Tyrosine nitration as evidenced by IRMPD spectroscopy

Date de publication: 1er décembre 2011

R. K. Sinha, B. Chiavarino, M. E. Crestoni, D. Scuderi, S. Fornarini
Int J Mass Spectrom Ion Processes 308 (2-3) 209-216 (2011). DOI

Travail réalisé sur le site de l’Université Paris Sud.


Protonated 3-nitrotyrosine ([nitroTyr + H]+) has been investigated by collision induced dissociation at variable energy and by IR multiple photon dissociation (IRMPD) spectroscopy in conjunction with quantum chemical calculations. Ultimately, this investigation is aimed at providing a diagnostic signature of protein tyrosine nitration, a post translational modification implied in pathological states. IRMPD spectroscopy of [nitroTyr + H]+ ions has been examined in two different spectral regions, namely in the 1000–2000 cm-1 range, using the free electron laser beamline at the CLIO facility, and in the 3200–3700 cm-1 range, using a tabletop laser source. [nitroTyr + H]+ ions have been assayed in parallel with intact [Tyr + H]+ ions revealing characteristic bands at 1329 and 1540 cm-1. Mode assignments allowed by density functional theory calculations of the IR spectra of the most stable conformers indicate that these features are associated to vibrations of the nitro group and are endowed with enhanced activity.
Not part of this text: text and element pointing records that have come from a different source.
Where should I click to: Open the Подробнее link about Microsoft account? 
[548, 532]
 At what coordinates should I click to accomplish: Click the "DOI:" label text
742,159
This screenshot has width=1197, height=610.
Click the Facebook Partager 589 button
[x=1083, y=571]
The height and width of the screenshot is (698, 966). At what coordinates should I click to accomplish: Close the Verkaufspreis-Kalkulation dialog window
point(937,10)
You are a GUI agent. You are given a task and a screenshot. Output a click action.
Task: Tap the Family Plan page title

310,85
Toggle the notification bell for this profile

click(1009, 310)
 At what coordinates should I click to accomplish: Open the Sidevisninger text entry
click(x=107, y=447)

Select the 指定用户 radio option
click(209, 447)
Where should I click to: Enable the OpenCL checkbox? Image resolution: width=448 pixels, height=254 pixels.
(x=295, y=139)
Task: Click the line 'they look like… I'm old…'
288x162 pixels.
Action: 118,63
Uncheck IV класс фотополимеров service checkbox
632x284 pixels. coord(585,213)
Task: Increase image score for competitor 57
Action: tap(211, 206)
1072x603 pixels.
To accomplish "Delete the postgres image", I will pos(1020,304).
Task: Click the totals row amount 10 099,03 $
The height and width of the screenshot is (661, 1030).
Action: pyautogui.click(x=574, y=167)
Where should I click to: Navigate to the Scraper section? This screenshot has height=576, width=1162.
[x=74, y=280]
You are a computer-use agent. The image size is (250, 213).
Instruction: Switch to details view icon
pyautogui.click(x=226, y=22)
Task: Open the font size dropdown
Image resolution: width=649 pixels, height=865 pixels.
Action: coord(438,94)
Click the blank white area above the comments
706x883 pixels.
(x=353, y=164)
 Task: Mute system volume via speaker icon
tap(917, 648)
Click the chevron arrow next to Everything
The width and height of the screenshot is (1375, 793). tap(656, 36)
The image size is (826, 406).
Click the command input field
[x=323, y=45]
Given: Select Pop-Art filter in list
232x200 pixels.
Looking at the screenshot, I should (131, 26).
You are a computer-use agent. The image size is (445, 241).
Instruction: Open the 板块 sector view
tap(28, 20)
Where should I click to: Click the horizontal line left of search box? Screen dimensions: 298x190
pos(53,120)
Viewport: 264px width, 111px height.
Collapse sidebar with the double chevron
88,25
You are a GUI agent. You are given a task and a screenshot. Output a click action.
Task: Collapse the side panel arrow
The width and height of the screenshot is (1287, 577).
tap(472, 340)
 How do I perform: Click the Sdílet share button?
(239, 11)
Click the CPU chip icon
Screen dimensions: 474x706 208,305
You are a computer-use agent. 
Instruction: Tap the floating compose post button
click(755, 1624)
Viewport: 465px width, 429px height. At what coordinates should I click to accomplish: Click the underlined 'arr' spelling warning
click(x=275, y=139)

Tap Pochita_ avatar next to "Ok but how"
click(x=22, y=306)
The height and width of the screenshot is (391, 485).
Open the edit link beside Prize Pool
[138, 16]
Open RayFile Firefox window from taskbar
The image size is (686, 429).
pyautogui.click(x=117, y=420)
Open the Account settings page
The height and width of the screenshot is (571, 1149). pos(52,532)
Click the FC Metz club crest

In the NH/OH stretching region, the remarkable difference between the IRMPD spectra is the strong absorption at 3641 cm-1 of the ring OH stretching of [Tyr + H]+ which is absent in the nitrated ion due to a strong hydrogen bond engaging the ring OH and the ortho nitro group. These results suggest that IRMPD spectroscopy and tandem mass spectrometry may afford a selective method for the analysis and characterization of 3-nitrotyrosine, to be possibly extended to 3-nitrotyrosine-containing peptides.